Work task
After locating the line that contains "The image size is (1189, 919).", quote it and all lines after it through the end of the entries, and nothing more. Pictures stay out.
== Supplied entries ==
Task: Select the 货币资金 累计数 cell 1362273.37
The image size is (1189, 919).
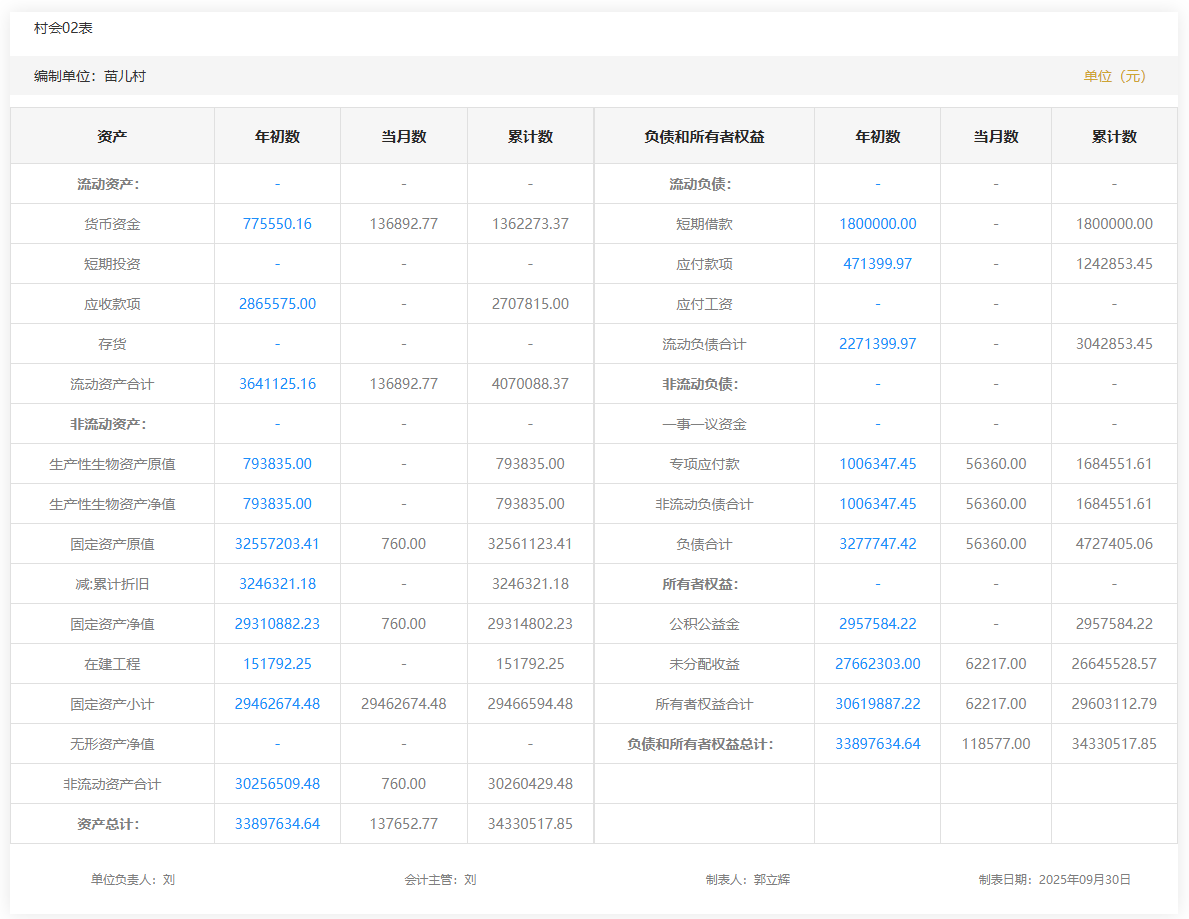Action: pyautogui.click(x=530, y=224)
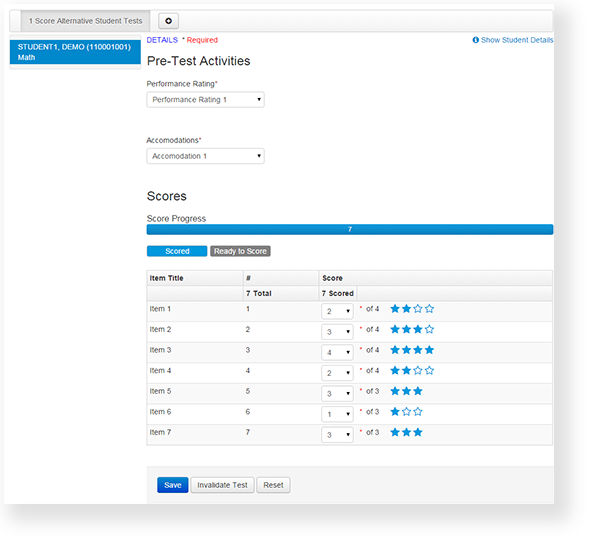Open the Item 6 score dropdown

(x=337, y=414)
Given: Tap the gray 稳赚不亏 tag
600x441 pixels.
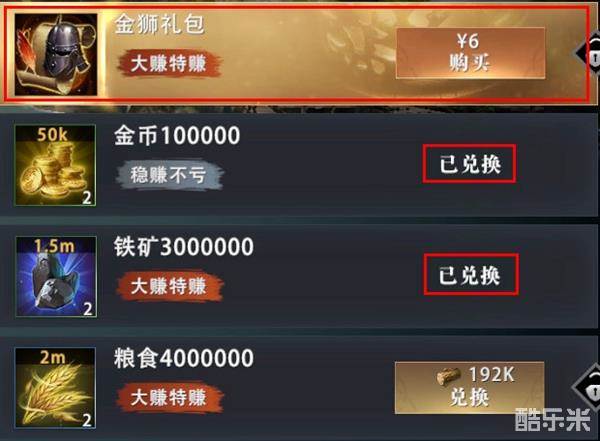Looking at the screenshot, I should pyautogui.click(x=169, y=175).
===
Output below
The image size is (1189, 919).
Action: pyautogui.click(x=530, y=224)
Open the Item 6 score dropdown

(x=337, y=414)
Given: Tap the gray 稳赚不亏 tag
600x441 pixels.
Looking at the screenshot, I should pyautogui.click(x=169, y=175).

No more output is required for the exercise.